- Genre: Sketch comedy
- Directed by: Adam Brannigan
- Starring: Chris Lilley Andrew O'Keefe Andrew Dyer Jo Gill Richard Pyros Rebecca De Unamuno Melissa Madden-Gray Kate McCartney Jake Stone
- Country of origin: Australia
- Original language: English
- No. of seasons: 1
- No. of episodes: 13

Production
- Running time: 22 minutes

Original release
- Network: Seven Network
- Release: 8 May 2003 – 4 March 2004

= Big Bite =

Big Bite is an Australian sketch comedy television series which ran on the Seven Network from 8 May 2003 to 4 March 2004 in a prime time timeslot on Thursdays. Since the end of the series, episodes have been repeated on the Foxtel cable channel, The Comedy Channel and 7Two.

==Overview==
Only moderately successful on its initial broadcast and despite an initially mixed reception, the show has gradually developed something of a cult following, due to having begun the careers of a number of now prominent performers, directors and writers. Andrew O'Keefe started his television career on the show and went on to host Deal or No Deal, Dragons' Den, The Rich List, Weekend Sunrise and The Chase Australia. Chris Lilley's character Mr G first appeared here; he subsequently appeared in Summer Heights High and released a novelty single.

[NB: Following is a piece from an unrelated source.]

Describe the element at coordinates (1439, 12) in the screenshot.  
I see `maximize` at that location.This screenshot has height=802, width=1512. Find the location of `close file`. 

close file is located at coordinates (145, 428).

Other performers on the show included improvisational comedian Rebecca De Unamuno, experimental theatre star Melissa Madden Gray (now known for her cabaret character 'Meow Meow'), Kate McCartney (who would go on to star in The Katering Show and Get Krack!n), Richard Pyros (today a member of The Sydney Theatre Company's 'Residents' acting ensemble) and Jake Stone, former lead singer of popular Australian funk pop rock band Bluejuice. Other television personalities associated with the show included The Comedy Channel presenter Cameron Knight, comedian Charlie Pickering and actor Charlie Clausen. Many of the actors from this series would later appear on The Hamish and Andy Show.

Regular cast member Tristan Jepson, who wrote and played Tom Gleisner in the show's acclaimed parody of The Panel, committed suicide at the age of 26 in late 2004 after suffering from clinical depression. During the television broadcast of the 2005 Australian Film Institute Awards, he was honoured among the roll call of performers to have died in the previous year.

The show's co-creators included Andrew Jones and head writer Rick Kalowski, who have gone to success as a sought-after writing team. The show's directors included Ted Emery (Fast Forward, The Micallef Program, Kath & Kim) and Matthew Saville (Noise, We Can Be Heroes, The King).

Big Bite was nominated for Best Television Comedy Series at the 2003 Australian Film Institute Awards.

==Media release==
A two-DVD set of the entire series (thirteen half-hour episodes) was released in Australia on 6 November 2006. This included the so-called 'lost' final episode of the series, which had not aired on Australian television during the series' original run.